Once you reach the line containing "[Get help] (74, 2565)" in the entries below, write out that line and each one after it down to the line containing "Música chilena", exactly and with nothing added.

* _Dataset entries_:
==================================================

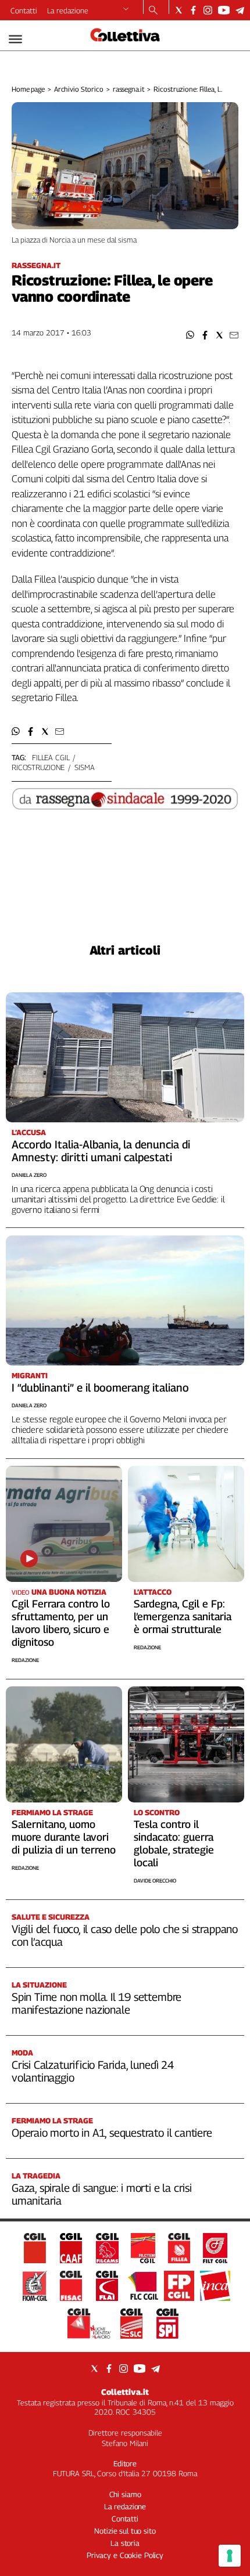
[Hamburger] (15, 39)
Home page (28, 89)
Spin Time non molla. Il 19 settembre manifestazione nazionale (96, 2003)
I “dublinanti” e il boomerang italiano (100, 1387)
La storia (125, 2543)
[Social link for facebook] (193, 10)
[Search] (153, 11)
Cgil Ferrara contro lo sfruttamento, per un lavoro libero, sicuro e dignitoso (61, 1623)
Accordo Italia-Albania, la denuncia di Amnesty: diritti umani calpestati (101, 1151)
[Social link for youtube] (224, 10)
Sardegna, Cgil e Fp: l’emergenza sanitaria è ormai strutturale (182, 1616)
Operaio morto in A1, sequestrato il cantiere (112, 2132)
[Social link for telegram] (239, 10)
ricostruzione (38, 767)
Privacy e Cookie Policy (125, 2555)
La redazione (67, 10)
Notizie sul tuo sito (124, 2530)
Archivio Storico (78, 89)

==================================================

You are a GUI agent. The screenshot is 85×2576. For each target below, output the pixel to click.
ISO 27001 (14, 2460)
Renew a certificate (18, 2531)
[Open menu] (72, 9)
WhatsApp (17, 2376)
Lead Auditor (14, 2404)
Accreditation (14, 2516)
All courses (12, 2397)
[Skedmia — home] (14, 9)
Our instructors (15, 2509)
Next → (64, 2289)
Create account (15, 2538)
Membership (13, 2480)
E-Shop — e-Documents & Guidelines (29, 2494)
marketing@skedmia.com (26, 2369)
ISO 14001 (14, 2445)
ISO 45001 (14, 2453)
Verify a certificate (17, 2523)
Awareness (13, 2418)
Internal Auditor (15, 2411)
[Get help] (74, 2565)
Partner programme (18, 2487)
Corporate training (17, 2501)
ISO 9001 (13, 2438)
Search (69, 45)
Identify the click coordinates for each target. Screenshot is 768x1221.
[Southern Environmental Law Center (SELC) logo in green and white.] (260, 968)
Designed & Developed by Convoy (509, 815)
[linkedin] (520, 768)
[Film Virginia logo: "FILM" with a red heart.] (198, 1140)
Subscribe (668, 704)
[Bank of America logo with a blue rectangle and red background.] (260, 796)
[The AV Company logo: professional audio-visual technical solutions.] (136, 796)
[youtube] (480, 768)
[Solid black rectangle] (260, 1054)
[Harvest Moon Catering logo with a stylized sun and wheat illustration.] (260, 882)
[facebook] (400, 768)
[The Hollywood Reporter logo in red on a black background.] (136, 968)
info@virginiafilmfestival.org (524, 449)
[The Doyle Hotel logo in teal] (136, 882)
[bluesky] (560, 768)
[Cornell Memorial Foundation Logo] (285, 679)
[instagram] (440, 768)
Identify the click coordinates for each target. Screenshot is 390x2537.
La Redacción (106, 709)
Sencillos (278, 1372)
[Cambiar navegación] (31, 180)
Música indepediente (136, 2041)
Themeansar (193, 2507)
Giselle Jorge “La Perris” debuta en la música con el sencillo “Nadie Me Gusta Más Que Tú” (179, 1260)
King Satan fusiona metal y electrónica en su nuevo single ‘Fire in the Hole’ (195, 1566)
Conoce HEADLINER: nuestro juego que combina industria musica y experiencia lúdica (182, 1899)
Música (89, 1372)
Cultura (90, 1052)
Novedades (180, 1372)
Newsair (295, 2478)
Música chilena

==================================================

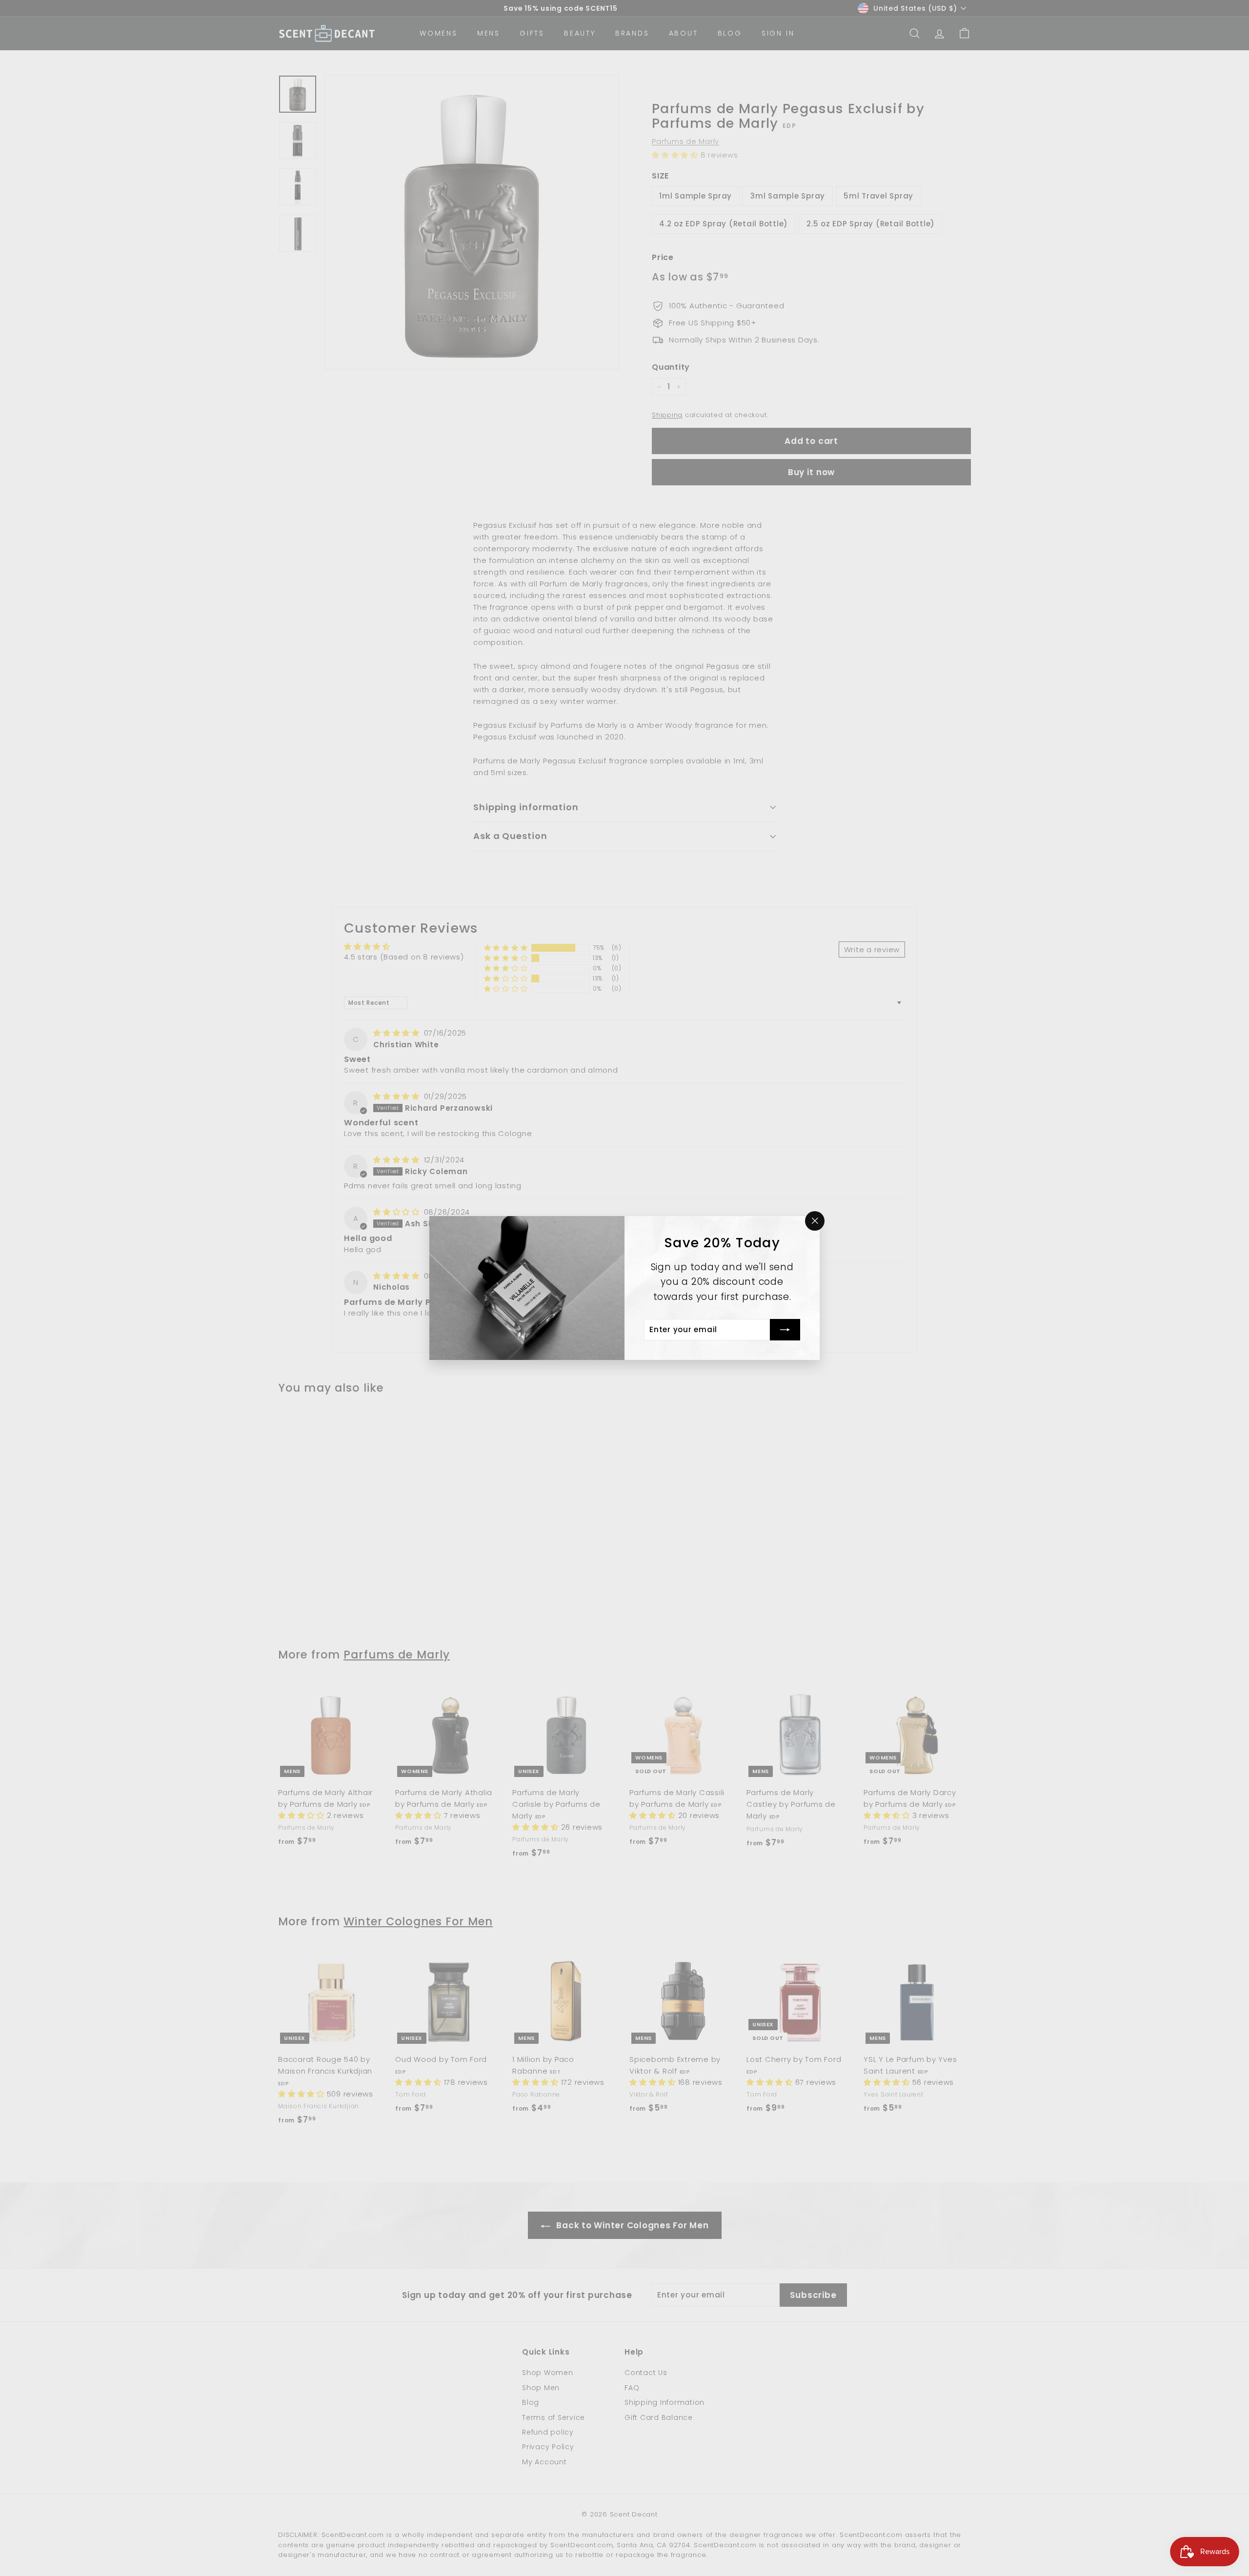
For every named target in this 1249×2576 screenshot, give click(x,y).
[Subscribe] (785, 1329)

==================================================

* _Reply_:
[Get help] (74, 2565)
Partner programme (18, 2487)
Corporate training (17, 2501)
ISO 9001 (13, 2438)
Search (69, 45)
Identify the click coordinates for each target. Screenshot is 768x1221.
[Southern Environmental Law Center (SELC) logo in green and white.] (260, 968)
Designed & Developed by Convoy (509, 815)
[linkedin] (520, 768)
[Film Virginia logo: "FILM" with a red heart.] (198, 1140)
Subscribe (668, 704)
[Bank of America logo with a blue rectangle and red background.] (260, 796)
[The AV Company logo: professional audio-visual technical solutions.] (136, 796)
[youtube] (480, 768)
[Solid black rectangle] (260, 1054)
[Harvest Moon Catering logo with a stylized sun and wheat illustration.] (260, 882)
[facebook] (400, 768)
[The Hollywood Reporter logo in red on a black background.] (136, 968)
info@virginiafilmfestival.org (524, 449)
[The Doyle Hotel logo in teal] (136, 882)
[bluesky] (560, 768)
[Cornell Memorial Foundation Logo] (285, 679)
[instagram] (440, 768)
Identify the click coordinates for each target. Screenshot is 390x2537.
La Redacción (106, 709)
Sencillos (278, 1372)
[Cambiar navegación] (31, 180)
Música indepediente (136, 2041)
Themeansar (193, 2507)
Giselle Jorge “La Perris” debuta en la música con el sencillo “Nadie Me Gusta Más Que Tú” (179, 1260)
King Satan fusiona metal y electrónica en su nuevo single ‘Fire in the Hole’ (195, 1566)
Conoce HEADLINER: nuestro juego que combina industria musica y experiencia lúdica (182, 1899)
Música (89, 1372)
Cultura (90, 1052)
Novedades (180, 1372)
Newsair (295, 2478)
Música chilena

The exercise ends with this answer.